Joshua Dijksman
“Of all the secrets that Nature has concealed by her method of deadening curiosity by leaving them exposed, in this her method has been the most successful”
Osborne Reynolds, 1899
The famous Osborne Reynolds (yes, from the Reynolds number) wrote the lines above with the slipperiness of ice in mind. Yet he might have been discussing many other things: everyday phenomena are rich in interesting and novel physics. Be it the way liquid droplets attach to a soft substrate, the way potatoes become crunchy when you fry them, or the way sand flows: all are just examples of the fascinating physics in materials of everyday life. They often feature unresolved puzzles (the slipperiness of ice still being one of them) and regularly open doors to unexplored rooms of physics. Indeed, the richness of observations is often due to the interplay of various basic physical mechanisms at “miniature” length scales, such as viscous effects, friction, surface tension, adhesion and electrostatic interactions.

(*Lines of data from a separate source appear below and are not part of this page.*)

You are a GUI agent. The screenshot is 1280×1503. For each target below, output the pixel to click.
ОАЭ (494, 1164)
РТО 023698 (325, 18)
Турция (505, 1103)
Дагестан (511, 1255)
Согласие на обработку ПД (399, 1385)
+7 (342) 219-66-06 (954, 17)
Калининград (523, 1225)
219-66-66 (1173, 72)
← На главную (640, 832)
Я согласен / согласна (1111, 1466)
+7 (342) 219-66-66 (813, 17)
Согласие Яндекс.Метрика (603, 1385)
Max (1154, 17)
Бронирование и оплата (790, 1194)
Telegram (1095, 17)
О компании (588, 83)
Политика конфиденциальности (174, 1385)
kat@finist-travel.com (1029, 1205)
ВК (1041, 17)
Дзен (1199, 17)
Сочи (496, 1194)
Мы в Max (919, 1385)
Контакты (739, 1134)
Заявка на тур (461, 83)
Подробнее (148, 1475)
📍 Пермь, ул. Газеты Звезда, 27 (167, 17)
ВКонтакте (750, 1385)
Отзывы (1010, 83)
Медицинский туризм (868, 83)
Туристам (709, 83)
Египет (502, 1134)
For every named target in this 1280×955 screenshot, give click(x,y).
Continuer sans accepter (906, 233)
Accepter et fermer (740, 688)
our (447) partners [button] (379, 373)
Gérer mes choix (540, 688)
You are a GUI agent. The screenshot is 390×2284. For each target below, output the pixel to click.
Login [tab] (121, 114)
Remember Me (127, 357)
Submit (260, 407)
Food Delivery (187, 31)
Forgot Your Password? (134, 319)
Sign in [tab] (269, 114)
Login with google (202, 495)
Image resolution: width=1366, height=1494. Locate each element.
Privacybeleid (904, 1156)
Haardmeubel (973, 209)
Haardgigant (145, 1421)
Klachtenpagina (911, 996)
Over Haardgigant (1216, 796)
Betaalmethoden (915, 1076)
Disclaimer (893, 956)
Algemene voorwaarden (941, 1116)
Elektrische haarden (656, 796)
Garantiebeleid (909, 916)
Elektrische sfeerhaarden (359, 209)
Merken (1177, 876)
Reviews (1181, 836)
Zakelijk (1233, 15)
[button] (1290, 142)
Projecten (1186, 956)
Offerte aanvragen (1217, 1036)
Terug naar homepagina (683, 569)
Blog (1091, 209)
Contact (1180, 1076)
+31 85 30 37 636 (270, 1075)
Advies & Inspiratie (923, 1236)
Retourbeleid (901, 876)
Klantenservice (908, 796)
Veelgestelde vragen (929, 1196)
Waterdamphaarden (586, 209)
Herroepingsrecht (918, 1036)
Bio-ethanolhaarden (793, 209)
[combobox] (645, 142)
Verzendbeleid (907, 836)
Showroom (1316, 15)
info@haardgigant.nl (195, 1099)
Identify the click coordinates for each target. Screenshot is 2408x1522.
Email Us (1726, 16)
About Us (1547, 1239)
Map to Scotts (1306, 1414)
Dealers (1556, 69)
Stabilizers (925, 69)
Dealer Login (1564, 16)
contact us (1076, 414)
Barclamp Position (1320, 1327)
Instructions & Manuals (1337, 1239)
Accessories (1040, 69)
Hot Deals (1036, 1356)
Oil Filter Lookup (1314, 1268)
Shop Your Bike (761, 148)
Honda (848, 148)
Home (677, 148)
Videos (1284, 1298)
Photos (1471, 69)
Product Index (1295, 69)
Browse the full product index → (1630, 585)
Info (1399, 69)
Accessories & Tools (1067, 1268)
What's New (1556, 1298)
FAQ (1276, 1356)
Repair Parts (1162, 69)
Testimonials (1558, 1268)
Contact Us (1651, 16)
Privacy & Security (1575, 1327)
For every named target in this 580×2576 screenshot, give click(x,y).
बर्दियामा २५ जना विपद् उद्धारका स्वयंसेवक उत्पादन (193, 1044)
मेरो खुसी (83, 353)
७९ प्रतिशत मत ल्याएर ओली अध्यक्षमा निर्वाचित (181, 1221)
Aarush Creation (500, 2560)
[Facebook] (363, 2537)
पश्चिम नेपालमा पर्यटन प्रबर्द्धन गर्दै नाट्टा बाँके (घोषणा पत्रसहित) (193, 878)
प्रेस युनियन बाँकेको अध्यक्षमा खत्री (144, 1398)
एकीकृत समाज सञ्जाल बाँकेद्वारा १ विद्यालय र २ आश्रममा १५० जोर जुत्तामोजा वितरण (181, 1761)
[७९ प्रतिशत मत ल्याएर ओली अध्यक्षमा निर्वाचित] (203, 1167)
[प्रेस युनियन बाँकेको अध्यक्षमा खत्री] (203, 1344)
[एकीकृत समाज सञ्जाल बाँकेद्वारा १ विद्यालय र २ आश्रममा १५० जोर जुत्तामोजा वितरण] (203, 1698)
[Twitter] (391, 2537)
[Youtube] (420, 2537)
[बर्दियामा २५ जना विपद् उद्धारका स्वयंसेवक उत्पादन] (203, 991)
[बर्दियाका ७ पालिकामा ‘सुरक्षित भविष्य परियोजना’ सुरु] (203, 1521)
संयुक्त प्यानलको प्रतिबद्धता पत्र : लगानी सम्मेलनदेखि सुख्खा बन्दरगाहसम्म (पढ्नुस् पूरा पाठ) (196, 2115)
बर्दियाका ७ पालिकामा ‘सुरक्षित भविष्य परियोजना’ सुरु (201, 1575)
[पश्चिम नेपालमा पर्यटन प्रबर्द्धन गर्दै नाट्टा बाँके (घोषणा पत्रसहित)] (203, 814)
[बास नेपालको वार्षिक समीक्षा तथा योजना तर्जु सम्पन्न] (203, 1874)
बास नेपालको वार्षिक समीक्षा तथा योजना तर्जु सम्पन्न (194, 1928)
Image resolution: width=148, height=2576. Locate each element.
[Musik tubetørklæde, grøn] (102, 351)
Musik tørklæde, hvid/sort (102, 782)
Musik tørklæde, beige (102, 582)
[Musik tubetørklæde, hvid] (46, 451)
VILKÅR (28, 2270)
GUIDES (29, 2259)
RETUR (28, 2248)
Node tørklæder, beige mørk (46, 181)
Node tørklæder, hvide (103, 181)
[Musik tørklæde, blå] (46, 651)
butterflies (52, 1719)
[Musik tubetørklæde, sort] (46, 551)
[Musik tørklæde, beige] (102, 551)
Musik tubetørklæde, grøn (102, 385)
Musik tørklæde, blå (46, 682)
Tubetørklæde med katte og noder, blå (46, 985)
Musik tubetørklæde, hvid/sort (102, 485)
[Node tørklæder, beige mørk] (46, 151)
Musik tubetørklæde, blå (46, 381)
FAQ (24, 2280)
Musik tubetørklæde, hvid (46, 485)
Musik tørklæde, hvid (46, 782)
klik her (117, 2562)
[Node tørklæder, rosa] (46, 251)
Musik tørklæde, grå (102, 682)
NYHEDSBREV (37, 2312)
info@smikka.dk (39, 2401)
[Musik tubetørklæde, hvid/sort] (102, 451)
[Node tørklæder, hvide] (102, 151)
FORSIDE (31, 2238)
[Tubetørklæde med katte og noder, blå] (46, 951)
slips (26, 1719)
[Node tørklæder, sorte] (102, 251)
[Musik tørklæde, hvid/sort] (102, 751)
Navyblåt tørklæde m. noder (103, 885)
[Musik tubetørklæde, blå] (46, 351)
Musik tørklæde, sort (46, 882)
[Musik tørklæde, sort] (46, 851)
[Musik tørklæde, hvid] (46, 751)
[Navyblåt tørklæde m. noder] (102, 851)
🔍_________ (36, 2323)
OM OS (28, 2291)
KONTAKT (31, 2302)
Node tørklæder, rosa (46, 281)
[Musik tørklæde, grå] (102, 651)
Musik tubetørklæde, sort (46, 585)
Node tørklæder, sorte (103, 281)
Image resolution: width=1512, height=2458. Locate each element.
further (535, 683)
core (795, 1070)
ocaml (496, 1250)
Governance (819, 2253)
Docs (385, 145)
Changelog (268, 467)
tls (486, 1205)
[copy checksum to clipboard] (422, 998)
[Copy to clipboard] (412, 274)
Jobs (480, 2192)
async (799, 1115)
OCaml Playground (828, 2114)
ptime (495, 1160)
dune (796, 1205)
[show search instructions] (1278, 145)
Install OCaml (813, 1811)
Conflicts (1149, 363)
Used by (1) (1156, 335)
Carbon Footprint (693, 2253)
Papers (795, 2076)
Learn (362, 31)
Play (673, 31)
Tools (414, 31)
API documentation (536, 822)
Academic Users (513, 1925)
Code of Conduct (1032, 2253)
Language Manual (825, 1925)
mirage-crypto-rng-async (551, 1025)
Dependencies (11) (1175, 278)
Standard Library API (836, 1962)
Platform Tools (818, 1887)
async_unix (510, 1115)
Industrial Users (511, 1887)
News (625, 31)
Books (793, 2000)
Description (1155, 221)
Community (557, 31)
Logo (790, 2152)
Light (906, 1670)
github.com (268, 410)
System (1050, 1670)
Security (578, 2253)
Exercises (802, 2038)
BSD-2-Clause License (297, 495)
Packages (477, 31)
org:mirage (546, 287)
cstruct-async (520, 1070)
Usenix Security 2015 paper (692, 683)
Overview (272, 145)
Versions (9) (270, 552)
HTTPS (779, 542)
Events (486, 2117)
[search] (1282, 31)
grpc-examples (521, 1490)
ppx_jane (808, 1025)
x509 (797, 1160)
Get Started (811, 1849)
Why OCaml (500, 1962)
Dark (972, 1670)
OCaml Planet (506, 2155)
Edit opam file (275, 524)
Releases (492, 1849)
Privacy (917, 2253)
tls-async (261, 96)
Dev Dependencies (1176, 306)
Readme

The Granular Media and Suspensions group of Joshua Dijksman digs deeper into these issues. The main focus is the mechanical behavior of sand, more technically granular media, including the flow behavior of suspensions [1, 2, 3], the role of fluctuations in flowing granular media [4] and the compressibility static packings of soft particles [5, 6]. We employ an array of experimental techniques, such as rheology, three-dimensional imaging [7], photo elasticity, 3D printing and Matlab-based image analysis, to probe the extremely diverse behavior of these fascinating material.